Nigeria’s Dangote refinery buys Brazilian crude amid supply shortfalls

Nigeria’s Dangote refinery buys Brazilian crude amid supply shortfalls
By bne IntelliNews: Editorial desk April 2, 2025

Nigeria’s 650,000 barrels per day (bpd) Dangote refinery has purchased crude oil from Equatorial Guinea and Brazil as domestic suppliers such as the Nigerian National Petroleum Co. Ltd. (NNPCL) become increasingly unreliable.

Data provided by S&P Global Commodities at Sea show that Brazil’s Petrobras had shipped its first cargo of Tupi medium sweet grade crude on March 26, delivering 1mn barrels to the refinery. As of yet, crude from Equatorial Guinea has not been sent – according to ship tracking data.

On March 28, a refinery executive confirmed to Platts (part of S&P Global) that Dangote had “started sourcing globally,” and now considered both Equatorial Guinea and Brazil as part of its global suppliers list.

According to Hellenic Shipping News, Dangote’s increasing export activity has come as a surprise to some analysts, who previously thought it would focus on processing the light sweet Nigerian crude it was designed for. This was an accurate assumption in the past, when Dangote mostly relied on NNPCL-provided feedstock. However, as operations have ramped up to full capacity, the plant has needed to look elsewhere.

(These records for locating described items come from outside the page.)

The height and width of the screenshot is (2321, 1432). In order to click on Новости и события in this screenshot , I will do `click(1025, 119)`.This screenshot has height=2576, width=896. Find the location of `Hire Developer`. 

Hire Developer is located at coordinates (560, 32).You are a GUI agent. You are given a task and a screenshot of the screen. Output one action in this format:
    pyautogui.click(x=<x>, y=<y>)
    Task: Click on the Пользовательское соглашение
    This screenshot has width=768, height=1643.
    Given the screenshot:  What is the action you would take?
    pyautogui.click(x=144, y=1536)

The decision mirrors past efforts by Dangote where it has used Algeria’s Saharan Blend, Angola’s as heavy sweet Pazflor and most notably WTI Midland crude from the US.

Indeed, around 35% of the 400,000 bpd of crude oil received by the refinery in 2025 was imported internationally, according to CAS data.

Dangote refinery’s decision has not emerged out of thin air, with Dangote Group CEO Aliko Dangote previously alluding to the fact he would run Brazilian crude at the plant in July 2024 – adding at the time that talks were also underway with Libya and Senegal over potential supply lines.

Although the NNPCL holds a stake in the plant, it has consistently failed to deliver promised supplies – previously supplying only a third of the 300,000 bpd it had initially promised.

Since then, the state-owned company has opted to reduce its stake in the facility from 20% to 7%, making a final decision on the matter in July 2024.